--- WORK REQUIRED ---
Your task is to transcribe the records exactly, skipping every image.

Items from a dataset:
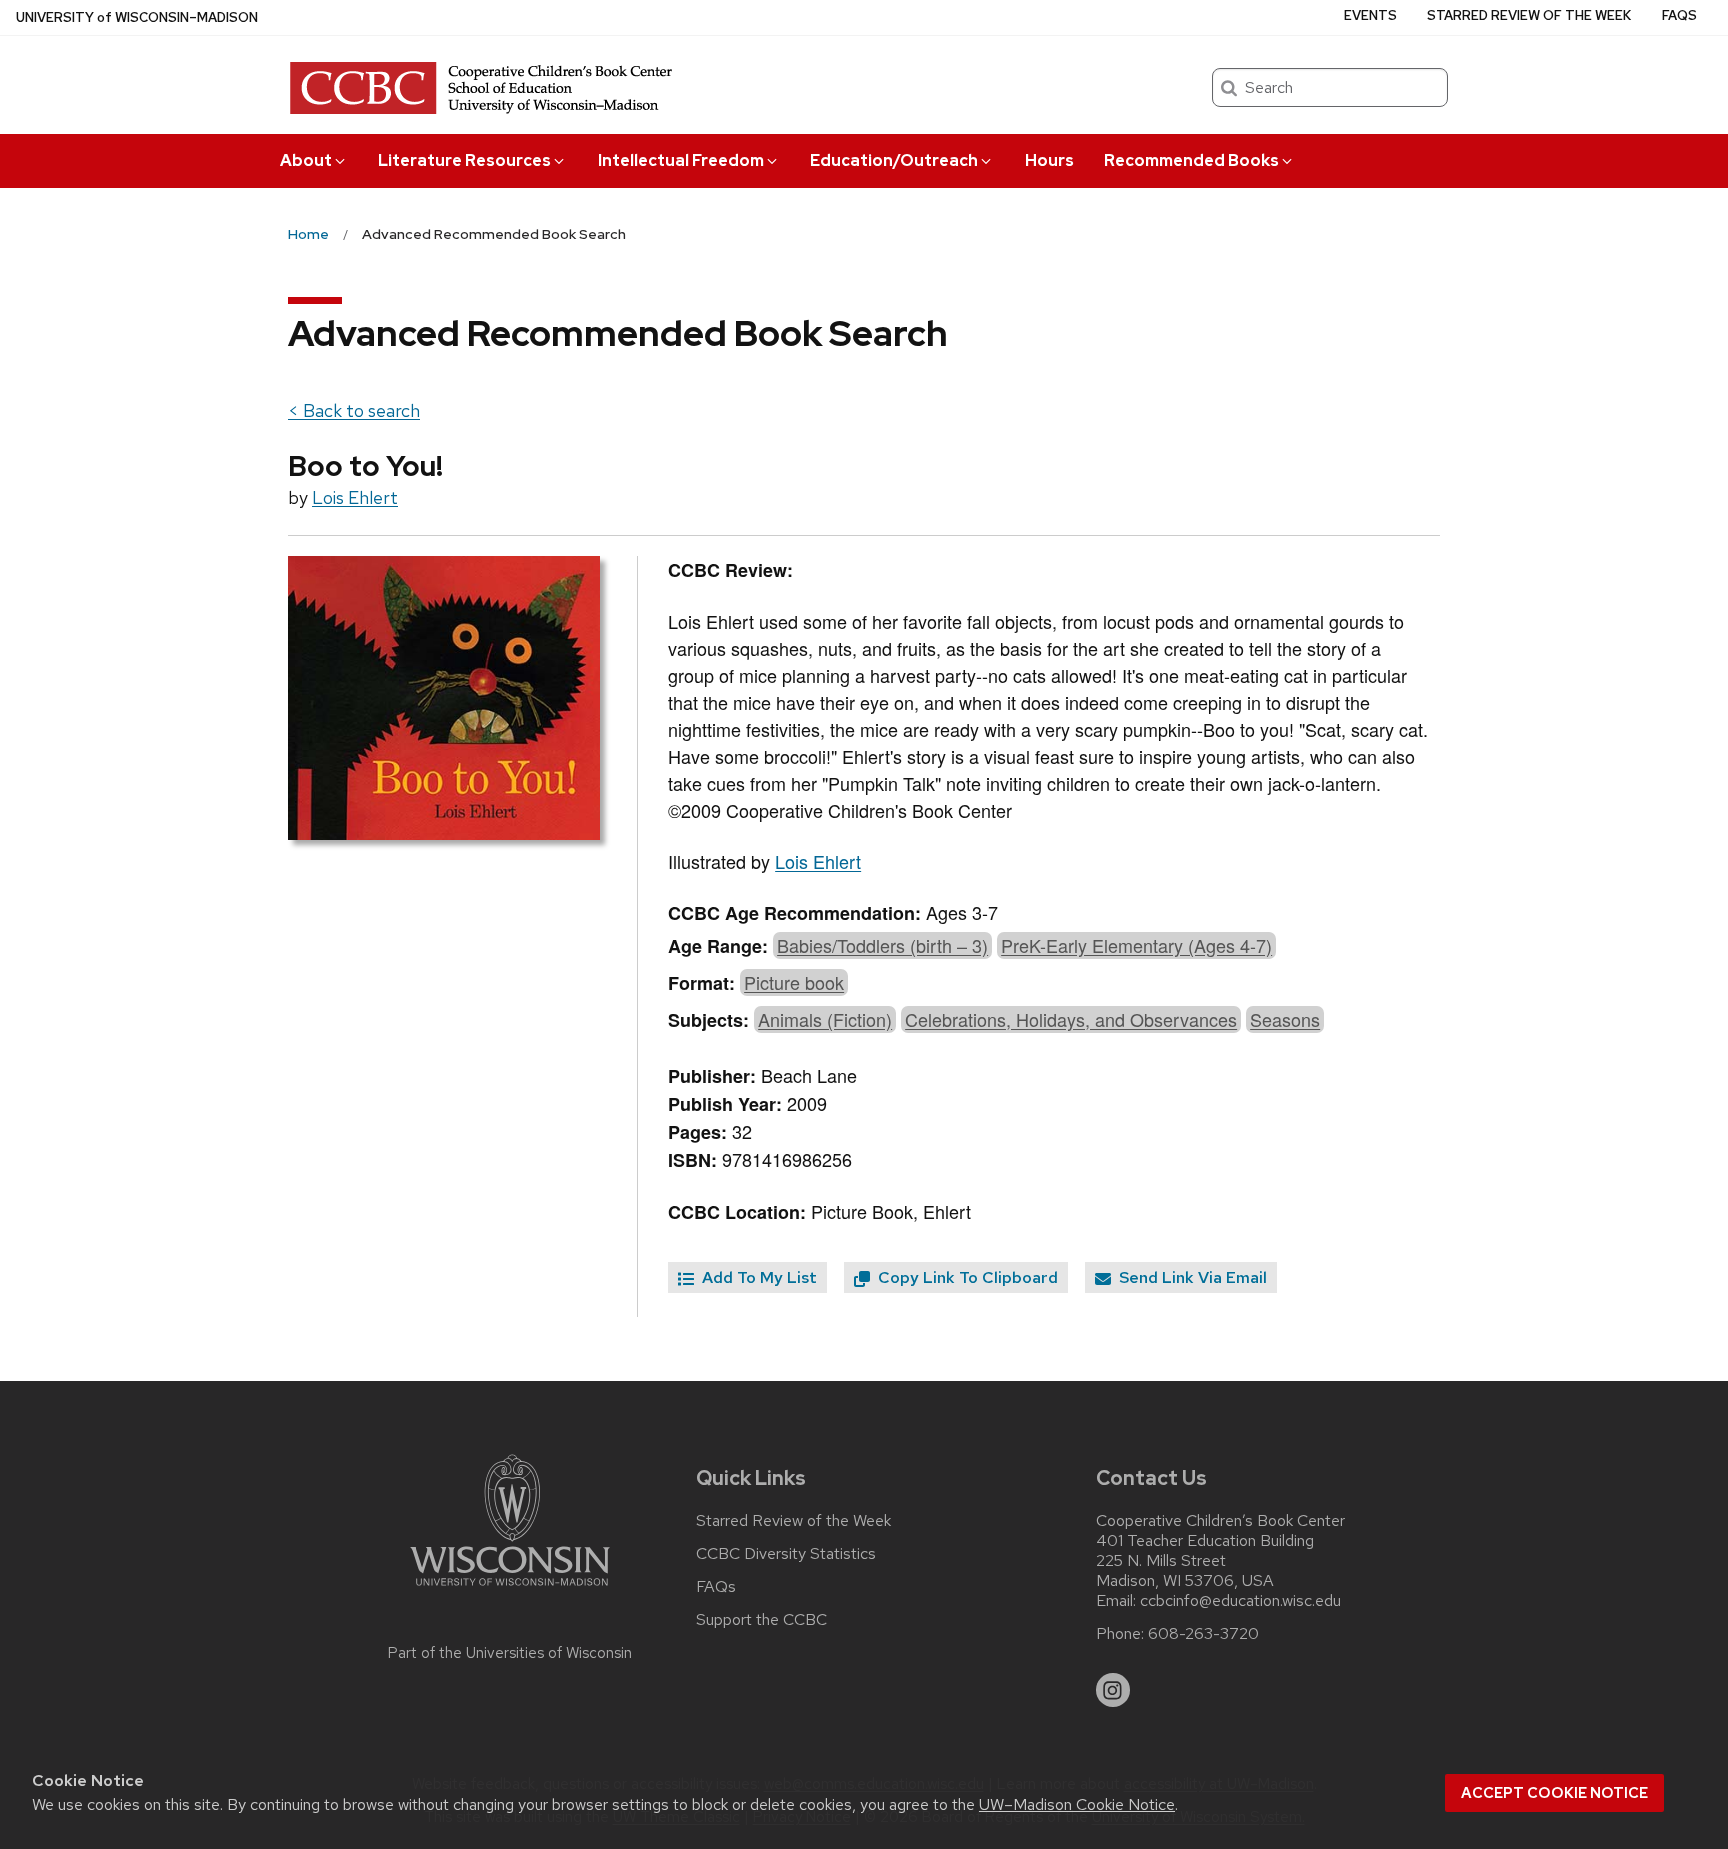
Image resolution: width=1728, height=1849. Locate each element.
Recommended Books (1191, 160)
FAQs (1679, 15)
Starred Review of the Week (1529, 15)
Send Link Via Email (1191, 1277)
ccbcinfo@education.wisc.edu (1240, 1601)
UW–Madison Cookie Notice (1077, 1804)
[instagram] (1113, 1690)
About (306, 160)
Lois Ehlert (355, 497)
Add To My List (757, 1277)
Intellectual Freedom (681, 160)
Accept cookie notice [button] (1554, 1793)
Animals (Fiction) (825, 1019)
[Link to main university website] (510, 1589)
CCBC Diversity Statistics (786, 1554)
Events (1370, 15)
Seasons (1285, 1019)
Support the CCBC (761, 1620)
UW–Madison (137, 17)
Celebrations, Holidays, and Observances (1071, 1019)
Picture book (794, 982)
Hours (1049, 160)
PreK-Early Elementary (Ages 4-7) (1136, 945)
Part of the (510, 1653)
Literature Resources (464, 160)
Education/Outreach (894, 160)
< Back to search (354, 410)
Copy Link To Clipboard (966, 1277)
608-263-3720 (1203, 1634)
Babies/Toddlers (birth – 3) (882, 945)
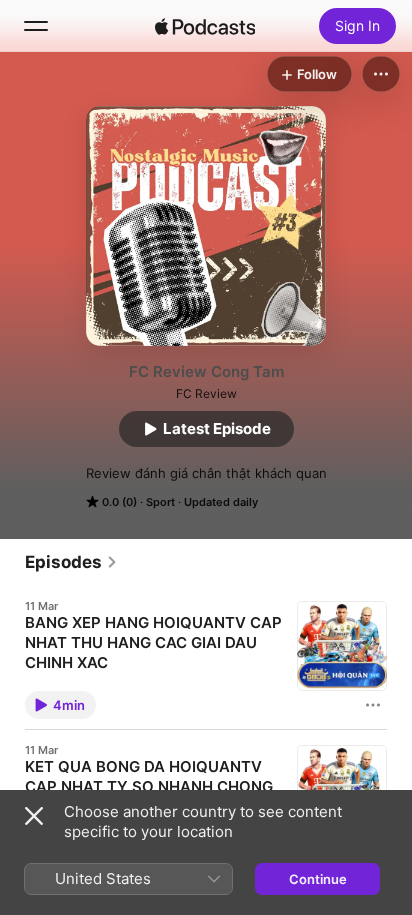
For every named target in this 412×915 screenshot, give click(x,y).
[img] (205, 26)
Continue (318, 879)
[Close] (34, 816)
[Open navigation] (36, 26)
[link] (71, 562)
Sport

--- OUTPUT ---
Image resolution: width=1728, height=1849. Locate each element.
Recommended Books (1191, 160)
FAQs (1679, 15)
Starred Review of the Week (1529, 15)
Send Link Via Email (1191, 1277)
ccbcinfo@education.wisc.edu (1240, 1601)
UW–Madison Cookie Notice (1077, 1804)
[instagram] (1113, 1690)
About (306, 160)
Lois Ehlert (355, 497)
Add To My List (757, 1277)
Intellectual Freedom (681, 160)
Accept cookie notice [button] (1554, 1793)
Animals (Fiction) (825, 1019)
[Link to main university website] (510, 1589)
CCBC Diversity Statistics (786, 1554)
Events (1370, 15)
Seasons (1285, 1019)
Support the CCBC (761, 1620)
UW–Madison (137, 17)
Celebrations, Holidays, and Observances (1071, 1019)
Picture book (794, 982)
Hours (1049, 160)
PreK-Early Elementary (Ages 4-7) (1136, 945)
Part of the (510, 1653)
Literature Resources (464, 160)
Education/Outreach (894, 160)
< Back to search (354, 410)
Copy Link To Clipboard (966, 1277)
608-263-3720 (1203, 1634)
Babies/Toddlers (birth – 3) (882, 945)
For every named target in this 412×915 screenshot, give click(x,y).
[img] (205, 26)
Continue (318, 879)
[Close] (34, 816)
[Open navigation] (36, 26)
[link] (71, 562)
Sport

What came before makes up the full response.